Não obstante o coração generoso, não teve uma vida tranquila. Pastor da capital do Império, viu-se com frequência envolvido em questões e intrigas políticas, devido aos seus contínuos relacionamentos com as autoridades e as instituições civis. Depois, a nível eclesiástico foi acusado de ter superado os confins da própria jurisdição, e tornou-se assim alvo de fáceis acusações. Outro pretexto contra ele foi a presença de alguns monges egípcios, excomungados pelo patriarca Teófilo de Alexandria que se refugiaram em Constantinopla. Uma acesa polémica foi depois originada pelas críticas feitas por Crisóstomo à imperatriz Eudóxia e às suas palacianas, que reagiram desacreditando-o e insultando-o. Chegou-se assim à sua deposição, no sínodo organizado pelo mesmo patriarca Teófilo em 403, com a consequente condenação ao primeiro breve exílio. Depois do seu regresso, a hostilidade suscitada contra ele desde o protesto contra as festas em honra da imperatriz que o Bispo considerava como festas pagãs, sumptuosas e a expulsão dos presbíteros encarregados dos Baptismos na Vigília pascal de 404 marcaram o início da perseguição de Crisóstomo e dos seus seguidores, os chamados "Joanitas".

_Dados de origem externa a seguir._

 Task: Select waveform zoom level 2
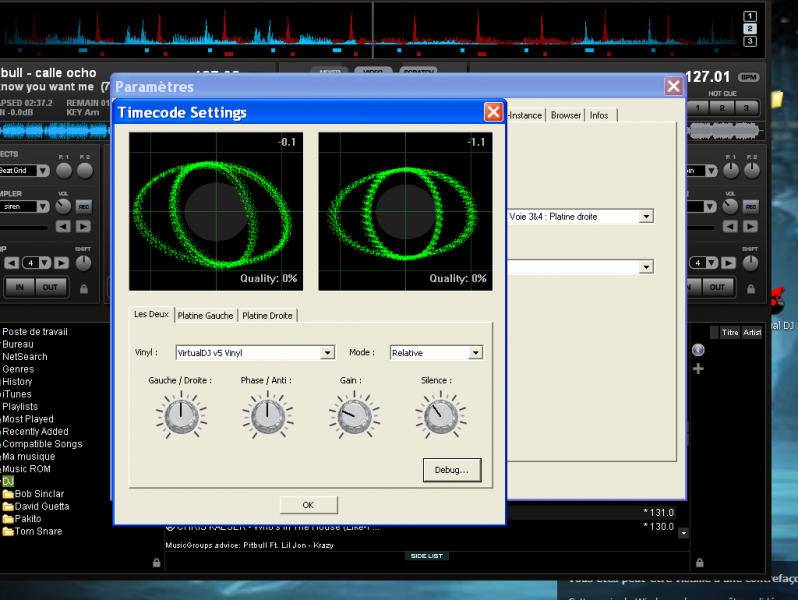[x=750, y=28]
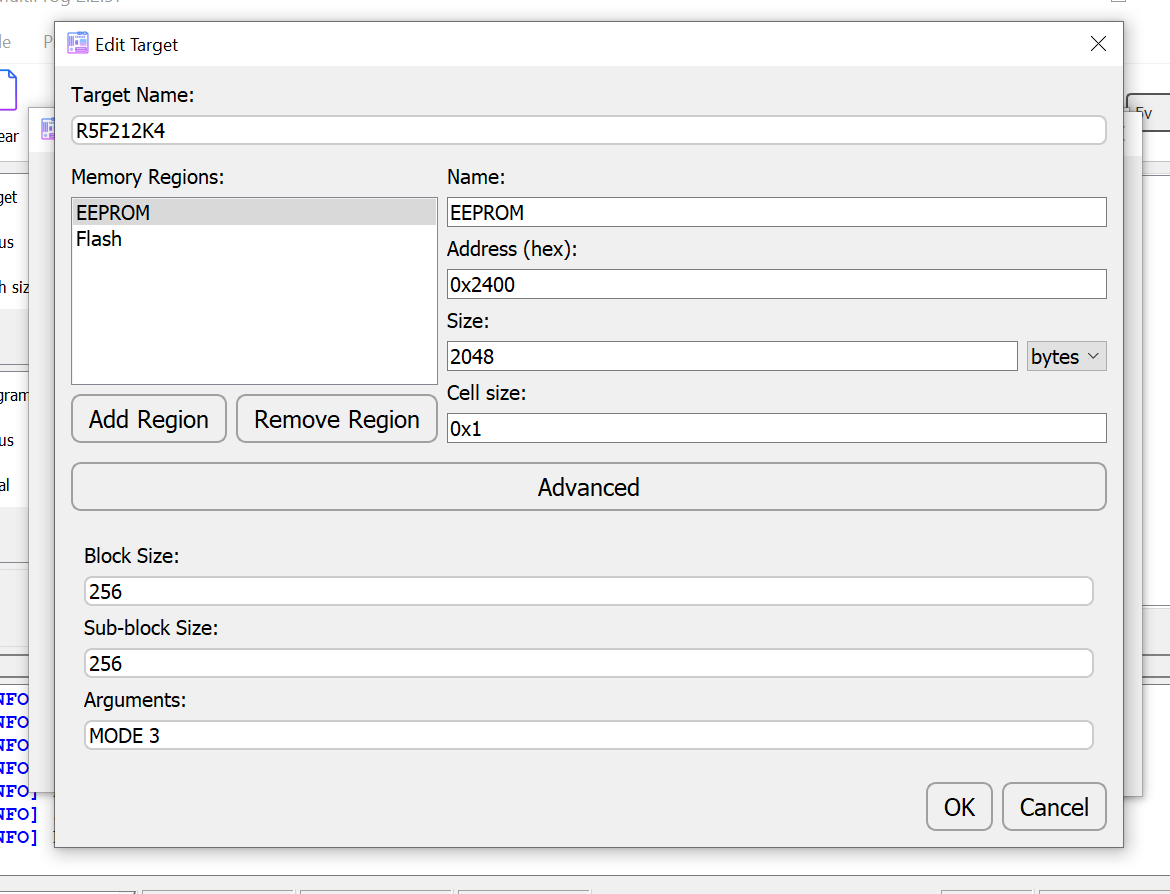This screenshot has height=894, width=1170.
Task: Click the Block Size field showing 256
Action: tap(588, 591)
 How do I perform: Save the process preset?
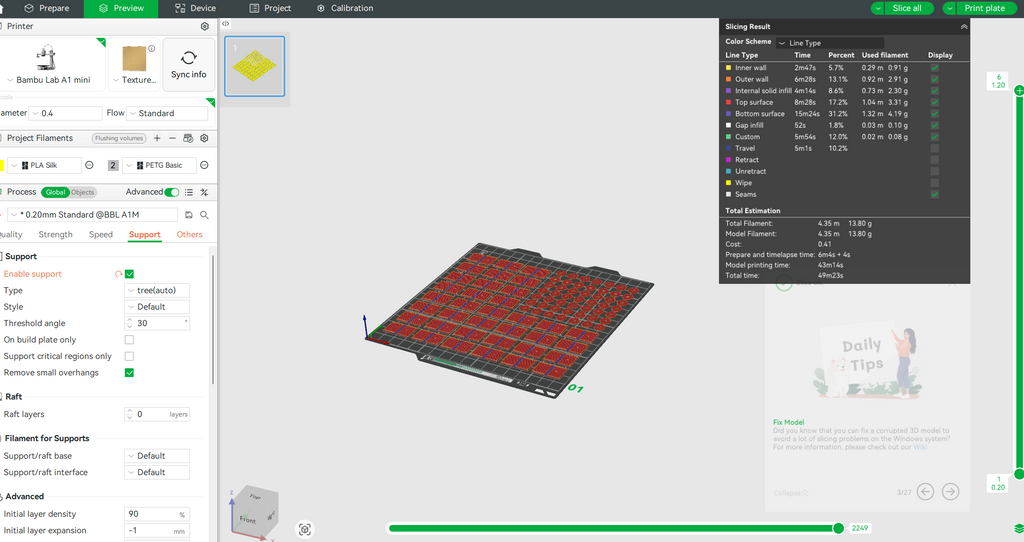tap(189, 215)
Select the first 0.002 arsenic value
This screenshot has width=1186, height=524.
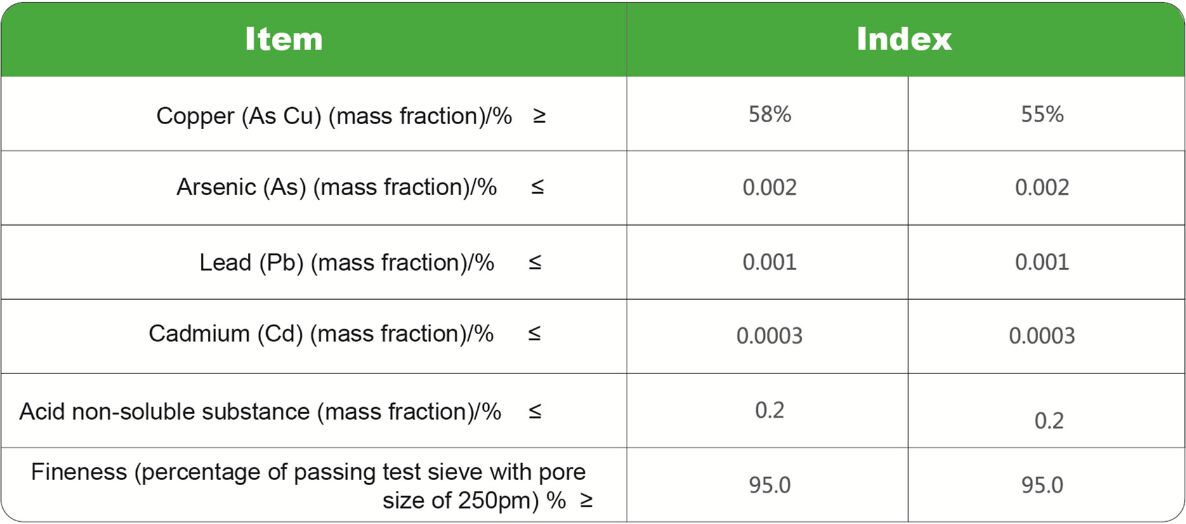tap(769, 188)
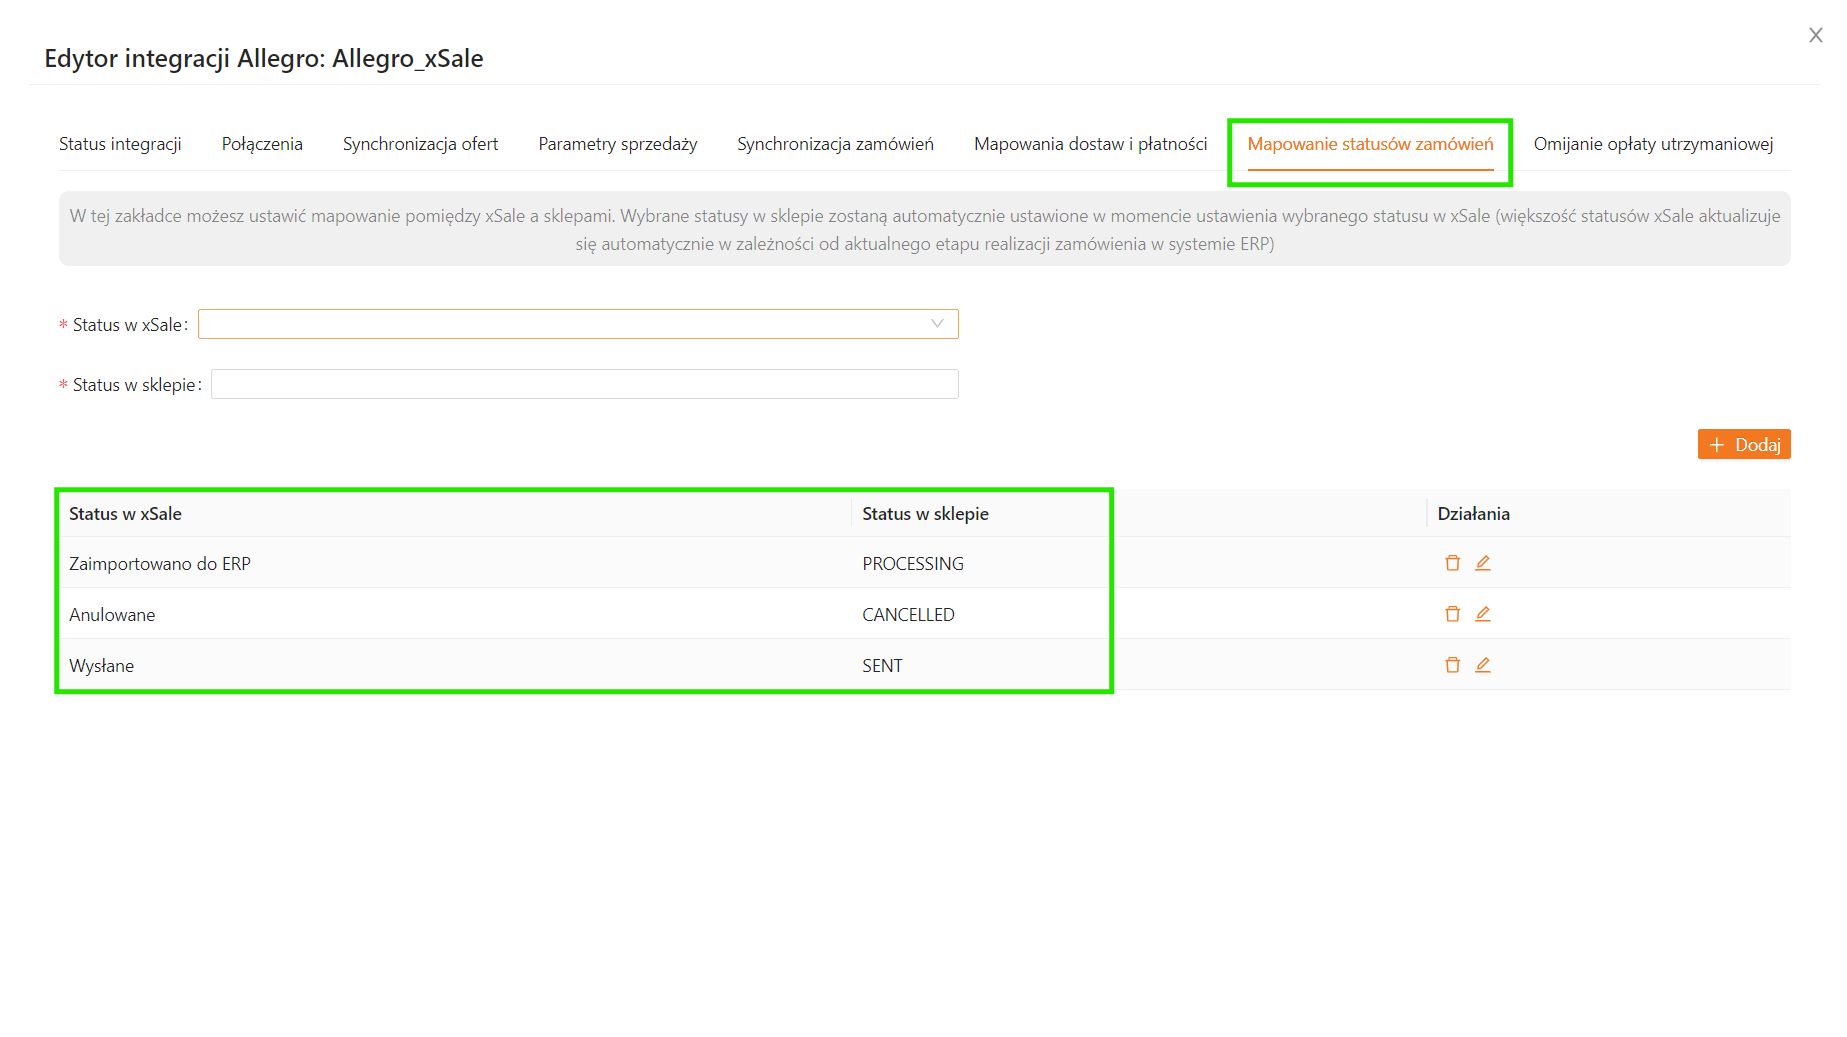This screenshot has width=1847, height=1037.
Task: Open the Połączenia tab
Action: (x=262, y=144)
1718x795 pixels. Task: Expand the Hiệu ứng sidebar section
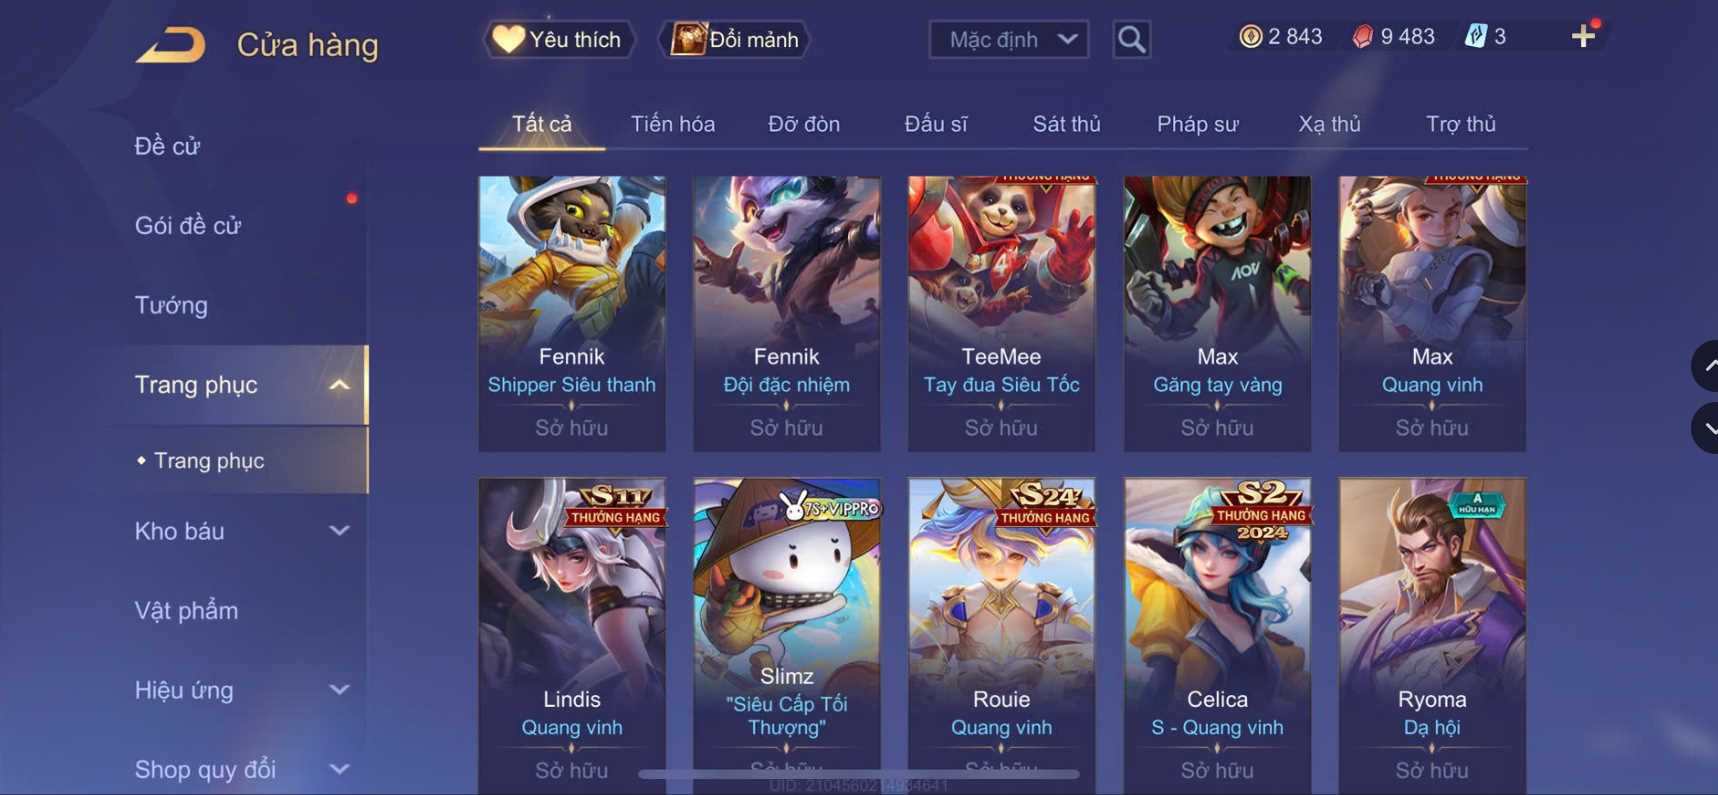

Então João denunciou através de carta os factos ao Bispo de Roma, Inocêncio I. Mas já era demasiado tarde. No ano de 406 teve de novo que se refugiar no exílio, desta vez em Cucusa, na Arménia. O Papa estava convencido da sua inocência, mas não tinha o poder de o ajudar. Um Concílio, querido por Roma para uma pacificação entre as duas partes do Império e entre as suas Igrejas, não pôde ser realizado. O deslocamento extenuante de Cucusa para Pytius, meta nunca alcançada, devia impedir as visitas dos fiéis e interromper a resistência do exiliado extenuado: a condenação ao exílio foi uma verdadeira condenação à morte! São comovedoras as numerosas cartas do exílio, nas quais João manifesta as suas preocupações pastorais com tonalidades de participação e de sofrimento pelas perseguições contra os seus. A marcha rumo à morte terminou em Comano no Ponto. Aqui, João moribundo, foi levado para a capela do mártir São Basilisco, onde rendeu a alma a Deus e foi sepultado, mártir ao lado do mártir (Palladio, Vita 119).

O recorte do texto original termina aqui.